The cerebral cortex is often described as a composite of repeated units or columns, integrating the same basic circuit. The 'ice-cube' model of cortical organization, and 'canonical' circuit, born from insights into functional architecture, still require systematic comparative data. Here we probed the anatomy of an individual neuronal type within V1 to determine whether or not its dendritic trees are consistent with the 'ice-cube' model and theories of canonical circuits. In a previous report we studied the morphometric variability of NADPH-diaphorase (NADPH-d) neurons in the rat auditory, visual and somatosensory primary cortical areas. Our results suggested that the nitrergic cortical circuitry of primary sensory areas are differentially specialized, probably reflecting peculiarities of both habit and behavior of the species. In the present report we specifically quantified the dendritic trees of NADPH-d type I neurons as a function of eccentricity within V1. Individual neurons were reconstructed in 3D, and the size, branching and space-filling of their dendritic trees were correlated with their location within the visuotopic map. We found that NADPH-d neurons became progressively smaller and less branched with progression from the central visual representation to the intermediate and peripheral visual representation. This finding suggests that aspects of cortical circuitry may vary across the cortical mantle to a greater extent that envisaged as natural variation among columns in the 'ice-cube' model. The systematic variation in neuronal structure as a function of eccentricity warrants further investigation to probe the general applicability of columnar models of cortical organization and canonical circuits.

Morphometric variability of nicotinamide adenine dinucleotide phosphate diaphorase neurons in the primary sensory areas of the rat.
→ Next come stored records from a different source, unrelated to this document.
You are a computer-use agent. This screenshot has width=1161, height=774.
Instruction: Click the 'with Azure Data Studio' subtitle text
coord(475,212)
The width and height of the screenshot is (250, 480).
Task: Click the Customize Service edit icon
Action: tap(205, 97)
Even though there is great regional variation in the distribution of inhibitory neurons in the mammalian isocortex, relatively little is known about their morphological differences across areal borders. To obtain a better understanding of particularities of inhibitory circuits in cortical areas that correspond to different sensory modalities, we investigated the morphometric differences of a subset of inhibitory neurons reactive to the enzyme nicotinamide adenine dinucleotide phosphate diaphorase (NADPH-d) within the primary auditory (A1), somatosensory (S1), and visual (V1) areas of the rat. One hundred and twenty NADPH-d-reactive neurons from cortical layer IV (40 cells in each cortical area) were reconstructed using the Neurolucida system. We collected morphometric data on cell body area, dendritic field area, number of dendrites per branching order, total dendritic length, dendritic complexity (Sholl analysis), and fractal dimension. To characterize different cell groups based on morphology, we performed a cluster analysis based on the previously mentioned parameters and searched for correlations among these variables. Morphometric analysis of NADPH-d neurons allowed us to distinguish three groups of cells, corresponding to the three analyzed areas. S1 neurons have a higher morphological complexity than those found in both A1 and V1. The difference among these groups, based on cluster analysis, was mainly related to the size and complexity of dendritic branching. A principal component analysis (PCA) applied to the data showed that area of dendritic field and fractal dimension are the parameters mostly responsible for dataset variance among the three areas. Our results suggest that the nitrergic cortical circuitry of primary sensory areas of the rat is differentially specialized, probably reflecting peculiarities of both habit and behavior of the species.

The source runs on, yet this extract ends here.